* _Aim 1_
Reproduce the section of the passage on Rodin's sculpture that opens with the words containing "In that sense, through" and closes with "of its materiality.".
* _Aim 2_
Carry on the passage about Rodin's sculpture, picking up after its final sentence.

** Start Text segment **

In these works, as a way of dealing with problems of three-dimensional spatial relations or compositions, against the static heritage of classical sculpture with its mimetic norms and ways, Rodin addressed the question of an autonomous sculptural object, a nonacademic concept involving the significant interplay of nonrepresentational sculptural components or variables. Combining literary and symbolic themes with pure sculptural form, this mature artistic style was mainly characterized by a newly expressionist aesthetic that was based in the beliefs that the flesh is the sign of the spirit and that emotions are deeply rooted in the soul.

In that sense, through his use of suggestive emotion or feeling, symbolic distortion, suggestions of volume and movement, and through his amazing utilization of fragments, Rodin showed a very modern preoccupation with posturing, surface interactions and effects, nonrhetorical or nonallegorical gestures, an absence of ornamentation or allegorical attributes, and a vivid description of the subject combined with a newly found liberty of interpretation of its materiality.

While opening up new avenues for the sculptor and viewers alike, such experimentation drew a torrent of adverse criticism and aroused a great deal of controversy. Therefore The Gates of Hell, as well as most of Rodin's other public commissions, were deemed unsuitable by an opposition that could not make sense of his stylistic ideas. As a result, many of Rodin's mature works were left unfinished, or were never erected as planned, as only a few of his monuments went beyond the stage of sketches or models.

** End Text segment **
** Start Material supplied **

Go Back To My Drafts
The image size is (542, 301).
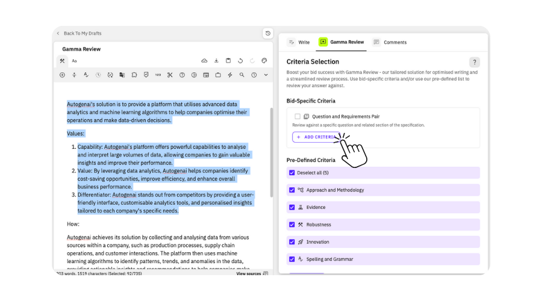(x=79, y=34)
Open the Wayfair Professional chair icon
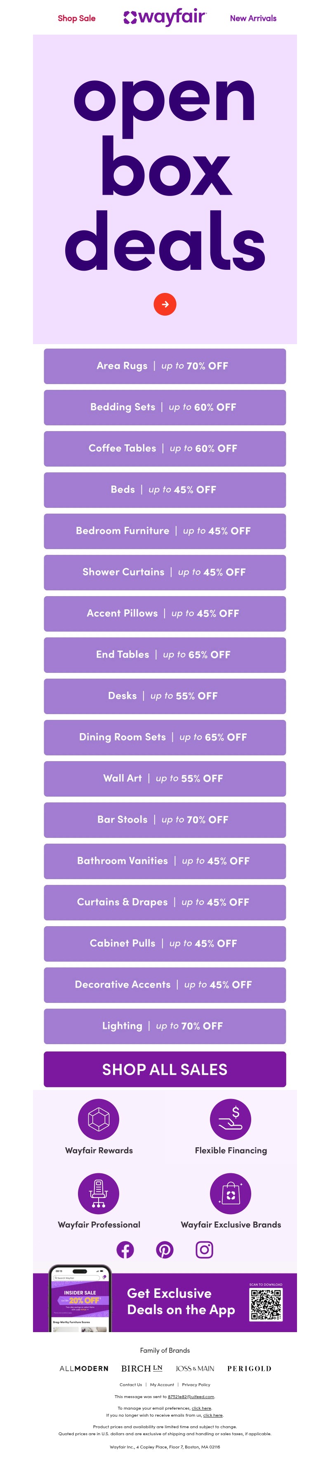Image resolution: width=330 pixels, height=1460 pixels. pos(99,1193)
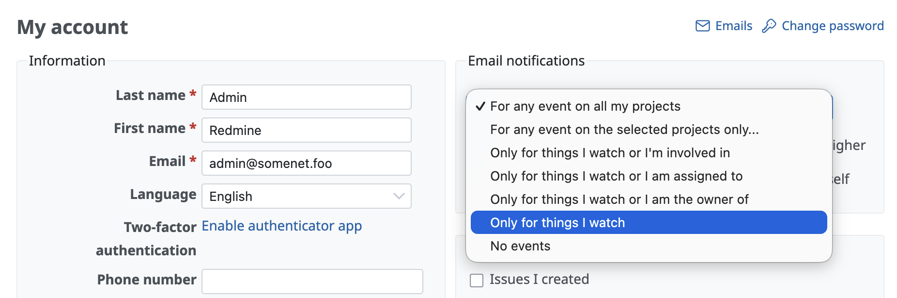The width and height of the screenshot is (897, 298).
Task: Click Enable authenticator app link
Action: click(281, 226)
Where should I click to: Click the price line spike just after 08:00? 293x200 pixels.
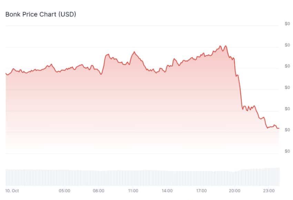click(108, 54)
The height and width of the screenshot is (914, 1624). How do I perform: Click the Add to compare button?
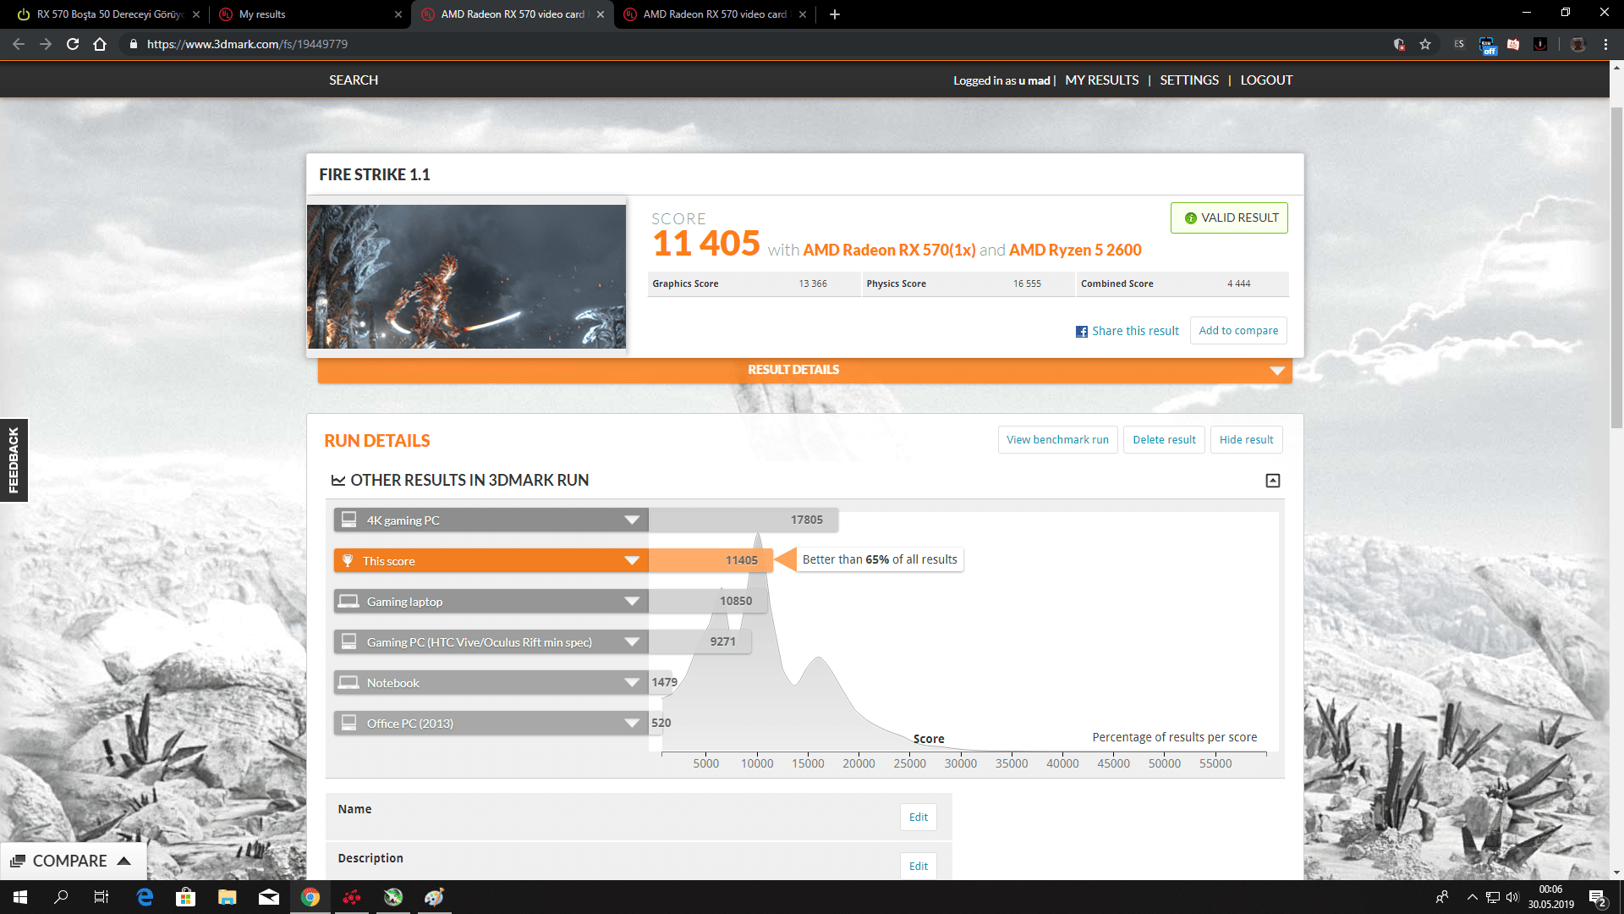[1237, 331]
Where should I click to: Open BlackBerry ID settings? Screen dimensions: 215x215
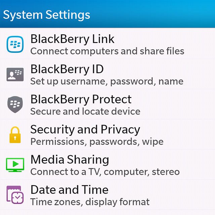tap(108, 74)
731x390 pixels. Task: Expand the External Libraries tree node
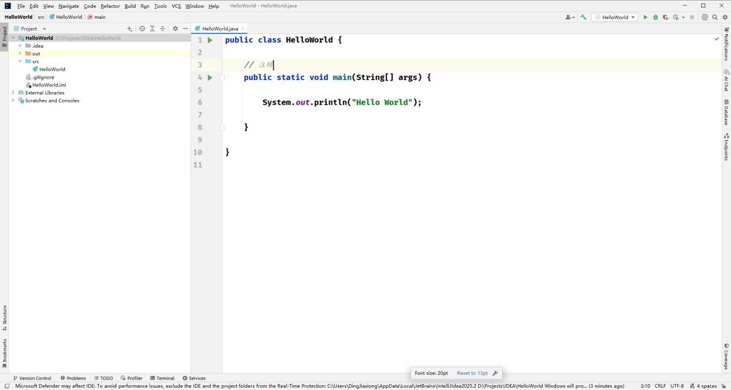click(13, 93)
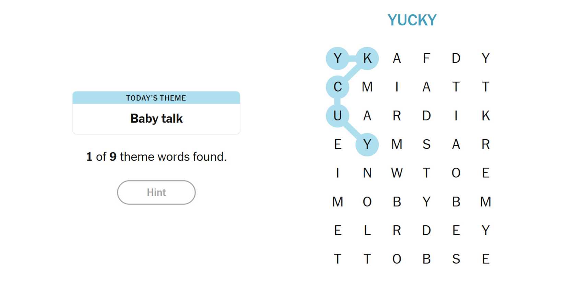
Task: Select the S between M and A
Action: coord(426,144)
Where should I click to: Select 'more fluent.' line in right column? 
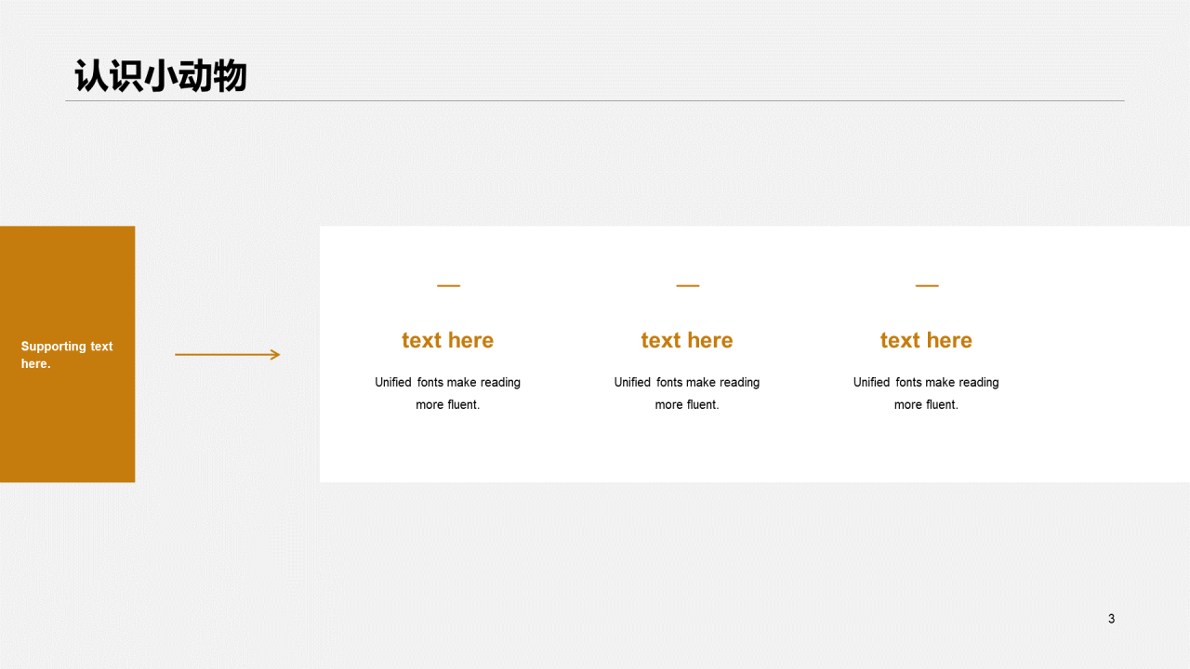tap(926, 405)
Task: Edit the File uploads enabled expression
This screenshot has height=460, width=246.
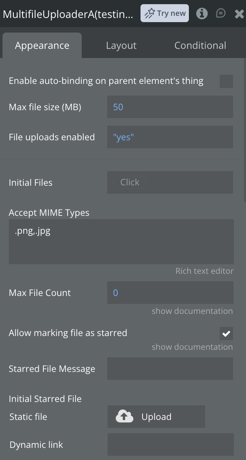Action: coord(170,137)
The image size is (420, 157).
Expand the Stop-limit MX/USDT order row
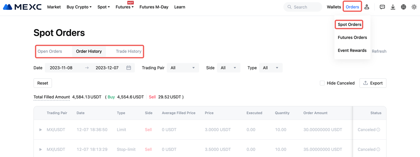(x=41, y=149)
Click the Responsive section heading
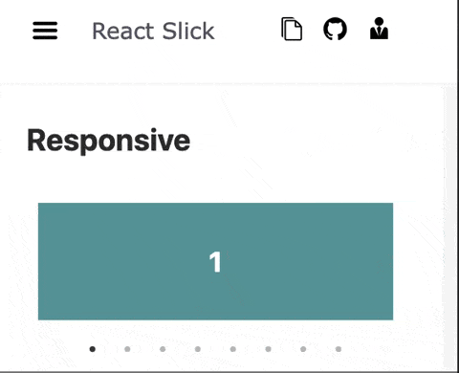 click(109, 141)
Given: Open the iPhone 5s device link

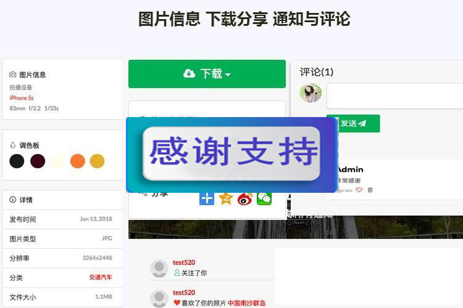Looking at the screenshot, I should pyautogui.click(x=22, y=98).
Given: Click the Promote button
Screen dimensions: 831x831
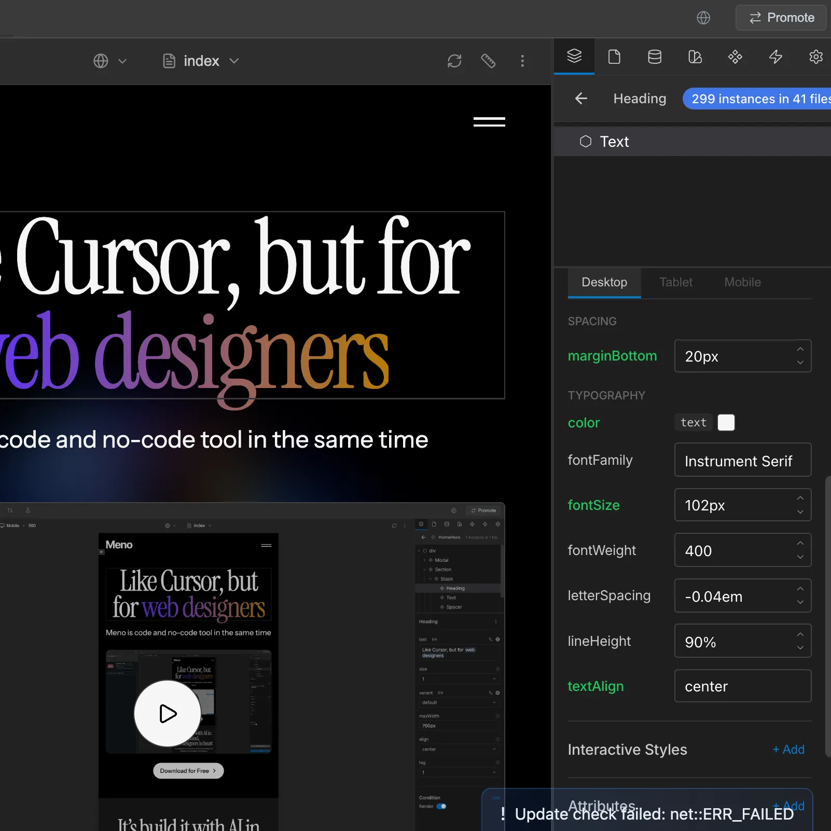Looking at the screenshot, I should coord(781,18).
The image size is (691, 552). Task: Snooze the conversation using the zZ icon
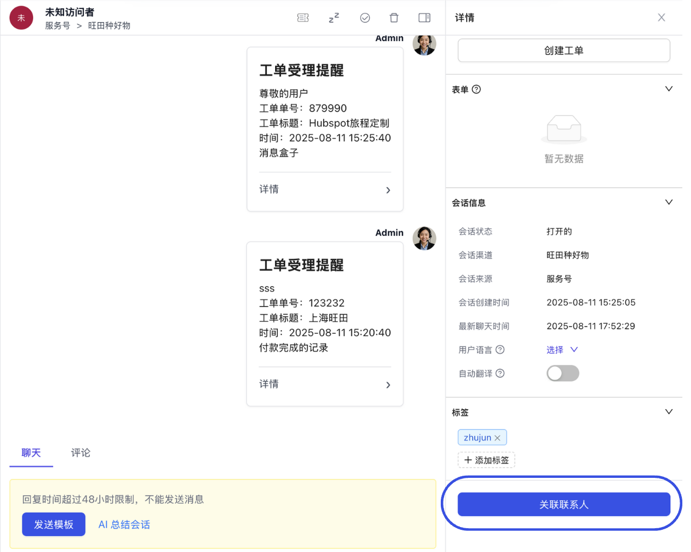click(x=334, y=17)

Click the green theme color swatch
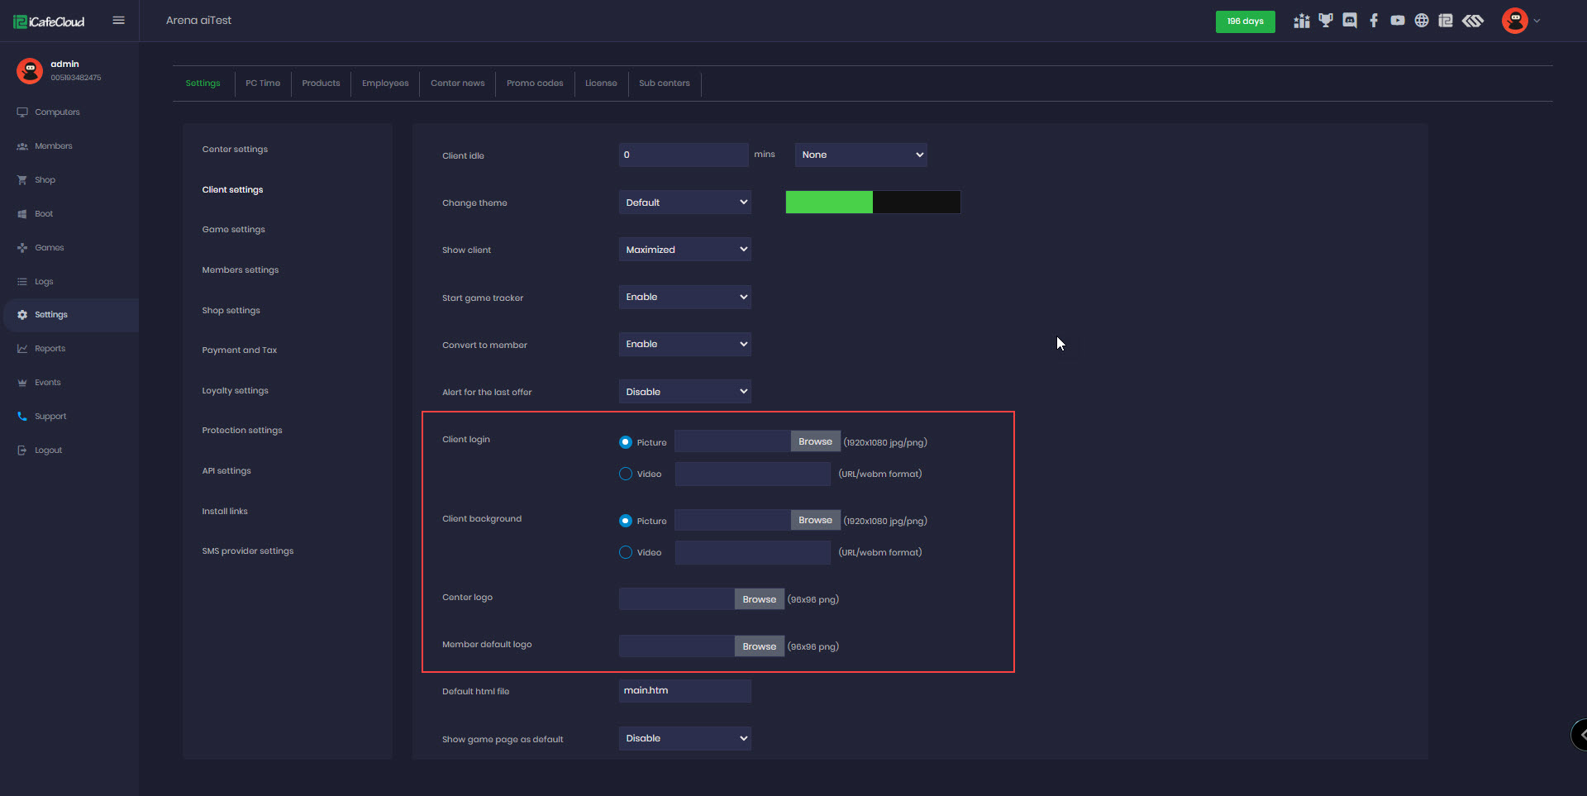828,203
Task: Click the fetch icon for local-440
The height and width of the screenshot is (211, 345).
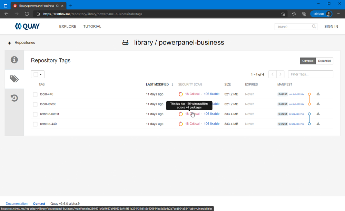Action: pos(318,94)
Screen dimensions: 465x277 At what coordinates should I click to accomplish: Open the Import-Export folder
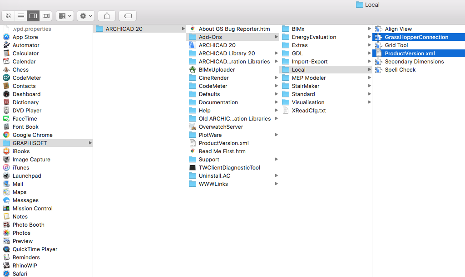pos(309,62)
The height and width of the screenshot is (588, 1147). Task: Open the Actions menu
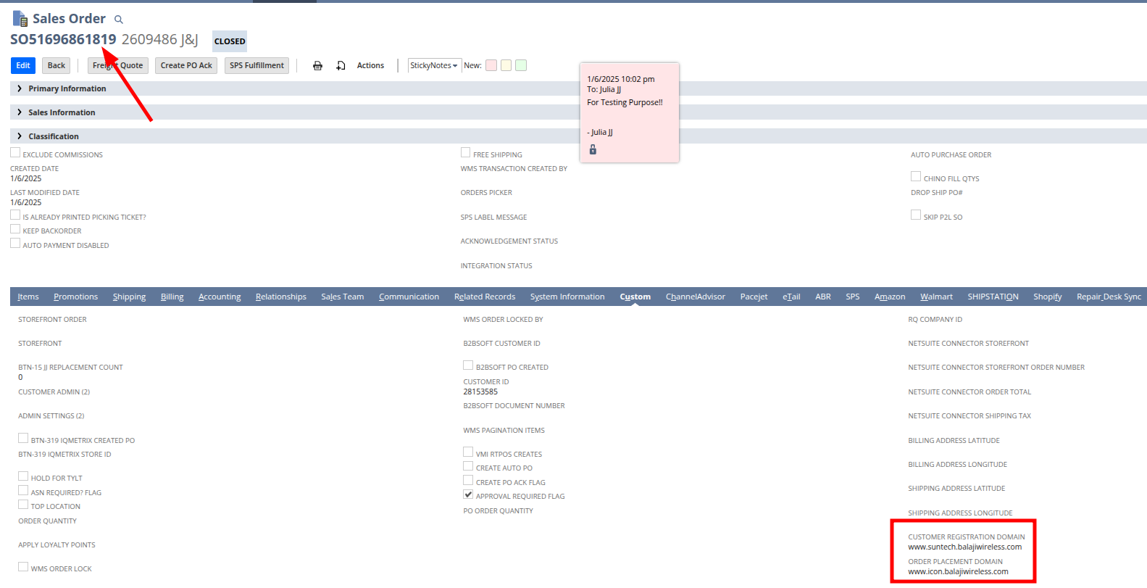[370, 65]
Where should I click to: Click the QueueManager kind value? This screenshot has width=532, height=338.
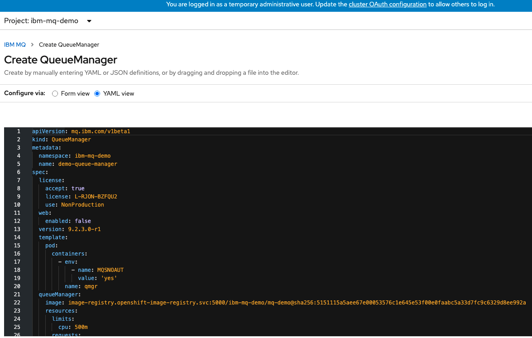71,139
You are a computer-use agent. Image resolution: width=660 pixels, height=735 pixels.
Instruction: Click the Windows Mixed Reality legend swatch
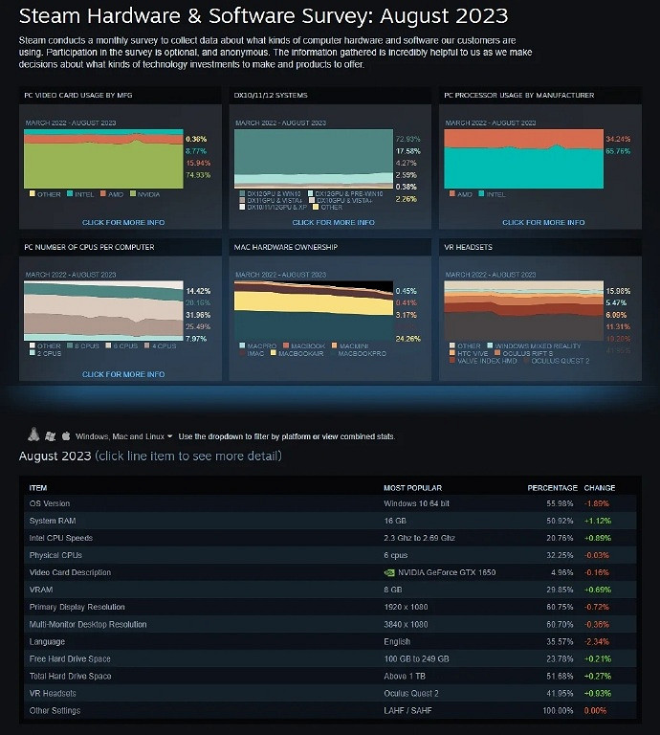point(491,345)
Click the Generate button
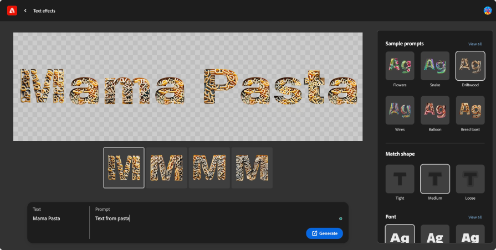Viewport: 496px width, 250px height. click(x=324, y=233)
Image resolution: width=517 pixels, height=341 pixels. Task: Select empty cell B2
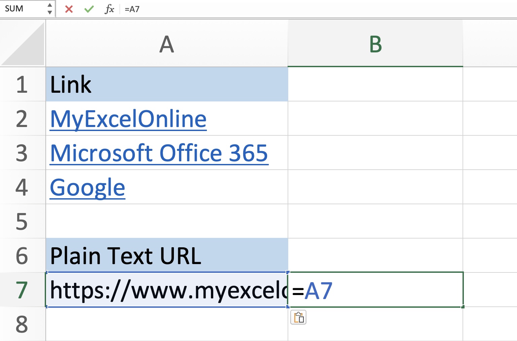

** End Material supplied **

* _Task result 1_
In that sense, through his use of suggestive emotion or feeling, symbolic distortion, suggestions of volume and movement, and through his amazing utilization of fragments, Rodin showed a very modern preoccupation with posturing, surface interactions and effects, nonrhetorical or nonallegorical gestures, an absence of ornamentation or allegorical attributes, and a vivid description of the subject combined with a newly found liberty of interpretation of its materiality.

* _Task result 2_
Besides working on The Gates and on related figures, between 1883 and 1900 Rodin created a series of busts of important people and artists. Also, in 1884, he completed The Thinker. That same year, he began a monumental sculpture for the city of Calais entitled The Burghers of Calais (1884–1886), which was only erected ten years after its completion and not according to Rodin's original design. Other great works followed: The Kiss, in 1886; a state-commissioned monument to French novelist Victor Hugo (1802–1885) for the Pantheon produced between 1889 and 1896; and a statue of French novelist Honoré de Balzac (1799–1850), arguably Rodin's most mature work, completed in 1898.

fame and fortune

In 1889, in recognition for his work, Rodin received the French Legion of Honor. Four years later, the French state selected three sculptures by Rodin for Chicago's World Columbian Exhibition. From 1897 onward, while pursuing numerous liaisons with female students and benefactors, Rodin settled in the Villa des Brillants in Meudon with Rose Beuret, whom he eventually married in January 1917, near the end of his life. After the turn of the century, Rodin attained international fame in Europe and in America, and acquired considerable


wealth through his full-length portraits and busts of the eminent personalities of the time. In 1900, at his own expense, he organized a complete retrospective of his work for the Paris World's Fair.

Before World War I, Rodin completed innumerable small-scale sculptures, drawings, and watercolors of nude women, dancers, and heads, but did not undertake a new large-scale commission. Inspired by the art of the dance, Rodin excelled at portraying movement and anatomical details through modeling and composition in his statuettes. In 1913, seven drawings by Rodin were shown at the Armory Show and two years later he participated in San Francisco's Panama Pacific International Exposition. Rodin died in Meudon on 17 November 1917.

the legacy, the scholarship

After his death, Rodin's influence on the next generation of sculptors was profound, even though many critics violently denounced his innovative sculptural ideas. Because of his singular combination of realistic characterization and fragmented modeling, Romanticism and modernity, they could not appreciate these seemingly contradictory aesthetic preferences.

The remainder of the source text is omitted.